# DOCUMENT SECTION:
Especially among conspiracy theorists and amateur media critics, this thesis is widespread: Journalism must be neutral, and if an article isn’t, the journalist hasn’t done his job properly. A huge misunderstanding. I have been working as a journalist for almost 20 years and have a press card from the German Journalists‘ Union. In this text, I do away with the myth of neutrality.
„Say what is“ is the slogan with which DER SPIEGEL has been advertising its media for a few years now. Perhaps this misunderstanding that journalism must always be neutral under all circumstances is due to this. The other day I published an article in a Facebookgroup, that I have written about a cause I was involved myself. A friend wrote: „Please stop calling this an article, there is nothing researched or journalistic in it. (…) It cannot claim neutrality.“ That left me baffled.
First, the definition of the term: The demand to no longer refer to my blog post as an „article“ is of course outrageous nonsense. What else could it be: a movie? A theatre play? A poetry slam? No, an article is a piece of text published somewhere. Even a text in an advertising brochure can be an article. Then: The accusation that my article has nothing „journalistic“ about it sounds crass at first, but on closer inspection it turns out to be a blizzard. To deny an article „journalistic“ would be like denying „bakery“ to a bread at the bakery or „judgy“ to a court decision at the judge – a meaningless phrase. Regarding the research process: Being involved in a cause means that the author isn’t neutral anymore. In this case, the involvement is the research itself; this is called „investigate“. Subjective articles are absolutely okay, they are published as comments or features.
Media and forms of representation
Because in journalism, just like in books and films, there are different forms of representation or genres. Only two of these genres promise neutrality: Firstly, the report, for example the weather report, which simply reflects facts (the exception is the experience report, which has precisely the reflection of personal experiences as a unique selling point). Secondly, the news, for example the breaking news, which in any case consists of only a few sentences. All other journalistic forms of presentation classify, weigh up, the author gives his opinion or an entire editorial team takes a stand on a topic, for example in an editorial or election recommendation.

# Dataset entries:
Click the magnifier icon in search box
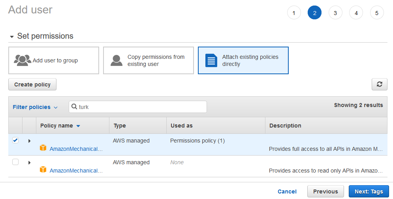393x199 pixels. point(74,107)
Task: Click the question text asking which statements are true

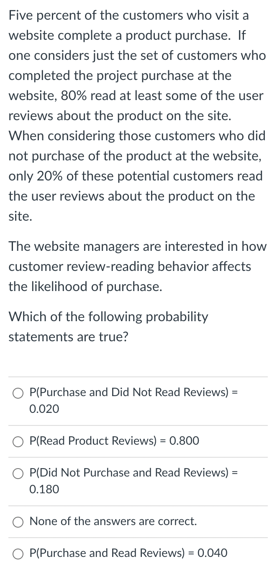Action: click(108, 327)
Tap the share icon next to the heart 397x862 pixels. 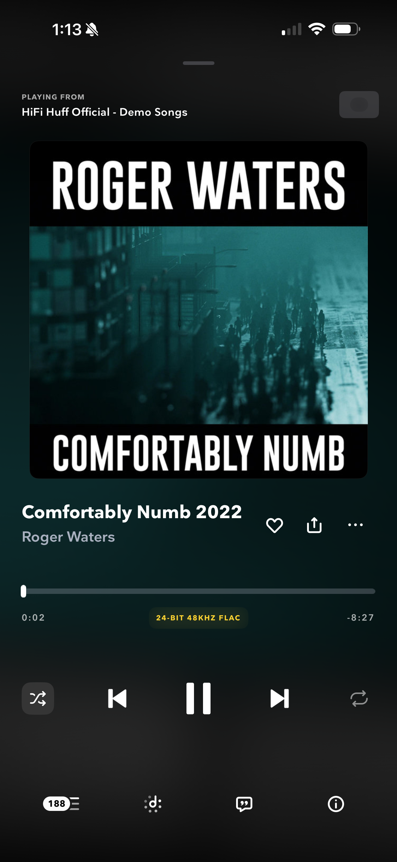[x=314, y=525]
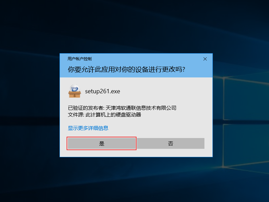
Task: Click the question mark ending the heading
Action: [184, 70]
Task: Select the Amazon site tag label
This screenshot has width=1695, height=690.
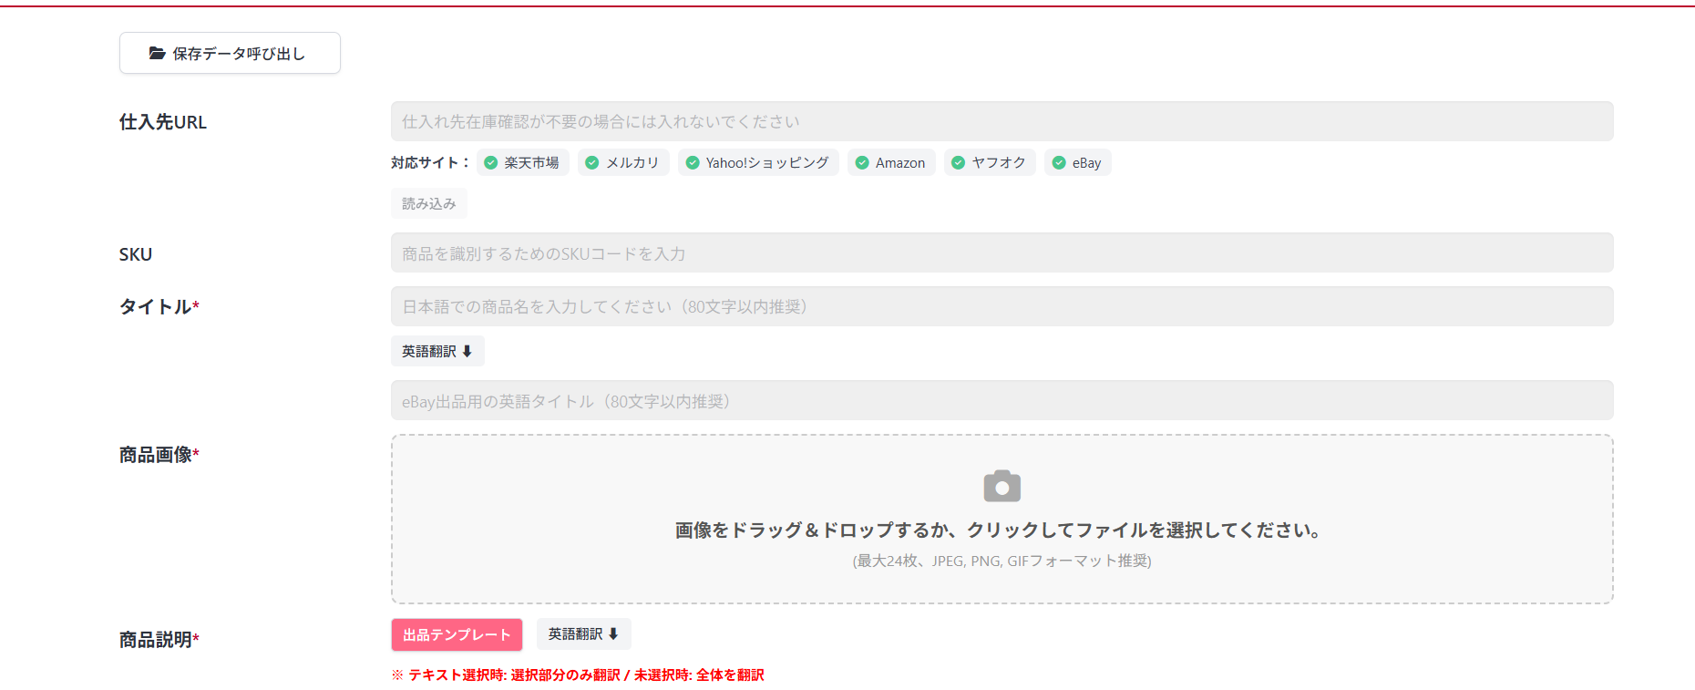Action: (x=900, y=163)
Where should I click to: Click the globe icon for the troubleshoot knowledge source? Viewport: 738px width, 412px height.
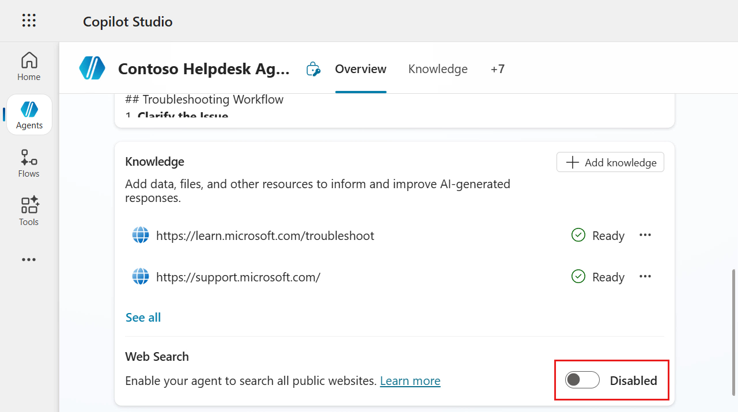coord(140,235)
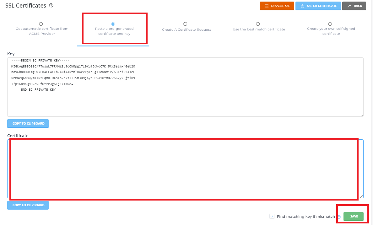373x225 pixels.
Task: Select the Paste a pre-generated certificate radio
Action: pyautogui.click(x=113, y=24)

# PROMPT A:
In the essay on the myth of journalistic neutrality, which two genres does the author say promise neutrality?
# PROMPT B:
Write the next part of the essay on the myth of journalistic neutrality, picking up after its last sentence.

# OUTPUT A:
The report and the news.

# OUTPUT B:
So how does a journalist select the sources and opinions that he or she incorporates into his or her article or television report? In a journalistic education you learn that in a good article different opinions or perspectives should be expressed. I usually take this into account when I am writing a text – not because some censorship authority controls it, but because it usually makes my articles better. However, I do not include every opinion that exists on a topic in my articles. When I write about the 75-year end of the Second World War, I know very well that there are Holocaust deniers. But the opinion that the Holocaust never existed has no place in my article, because it does not enhance the text. Similarly, in an article I would write about Corona, the opinion that Corona was bred by Bill Gates would have no place.
Do you need a media licence?
What disturbs me most about the discussions with the self-proclaimed media critics is that they often regard their own half-knowledge as the ultimate truth, instead of asking the experts who know their stuff – the journalists and the media scientists – for their assessment. This is analogous to how conspiracy theorists without a medical degree currently try to tell virologists how to do their job. The tonality in the above-mentioned Facebook group was not: You’re a journalist, can you explain to us what the difference is between an „article“ and a „text“? Instead, the tonality was: You as a journalist should know that you can’t call something like this an article. Years ago, a colleague once suggested introducing a media driving licence, without which one is not entitled to consume certain media. Perhaps not a bad idea: just because you can read texts or watch videos does not mean that you are able to classify them.